Start of The input

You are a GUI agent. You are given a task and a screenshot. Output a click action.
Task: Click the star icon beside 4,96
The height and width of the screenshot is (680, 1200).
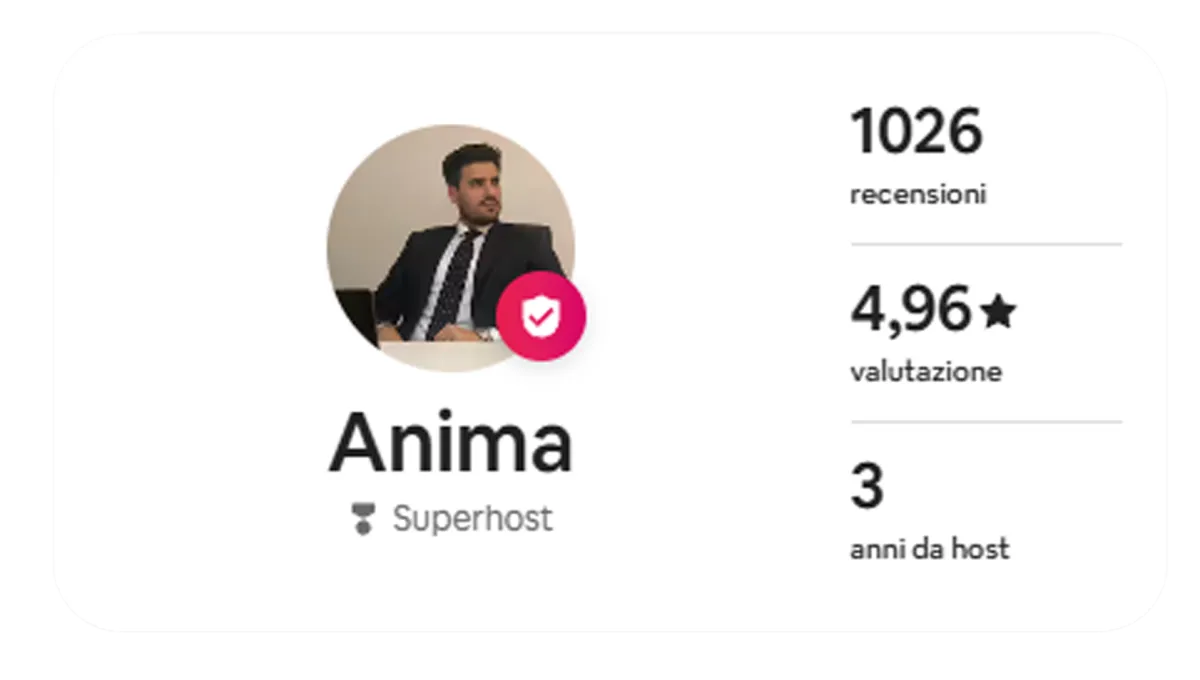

End of The input
Start of The input

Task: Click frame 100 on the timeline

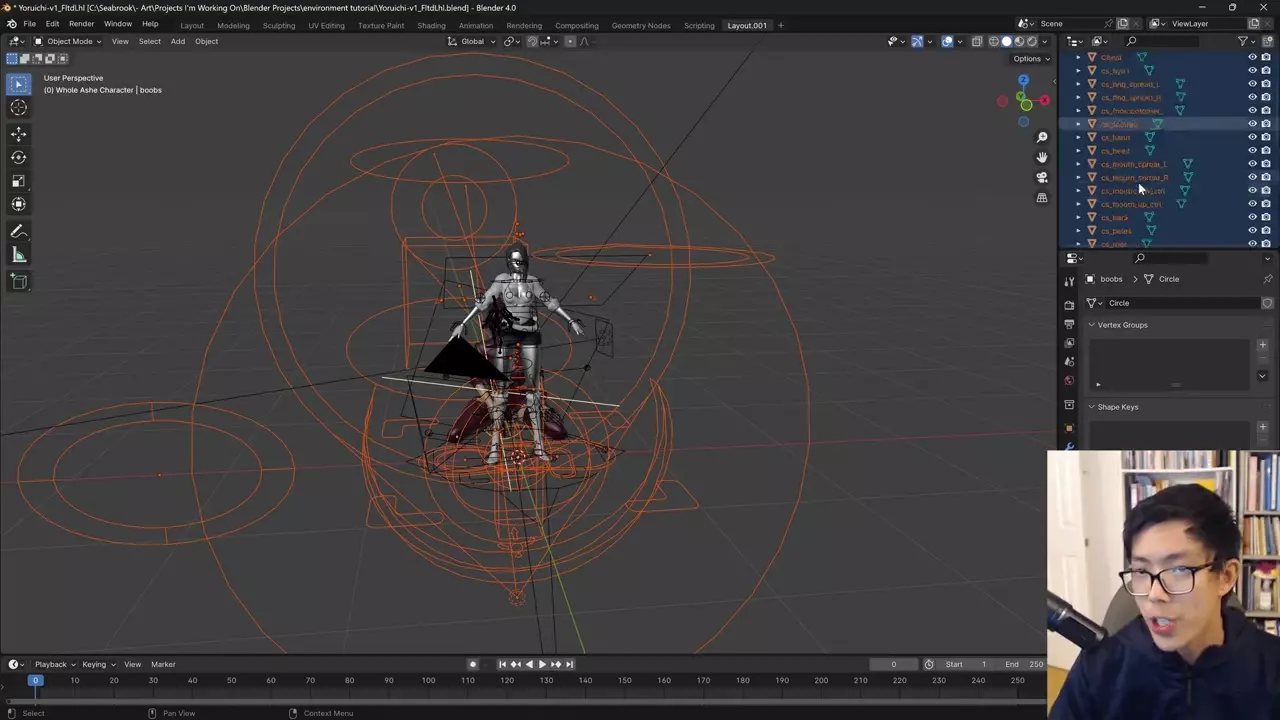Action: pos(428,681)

End of The input

Every line above with the word "screenshot" belongs in the answer, copied as written.

Answer box
You are a GUI agent. You are given a task and a screenshot. Output a click action.
The height and width of the screenshot is (680, 1200).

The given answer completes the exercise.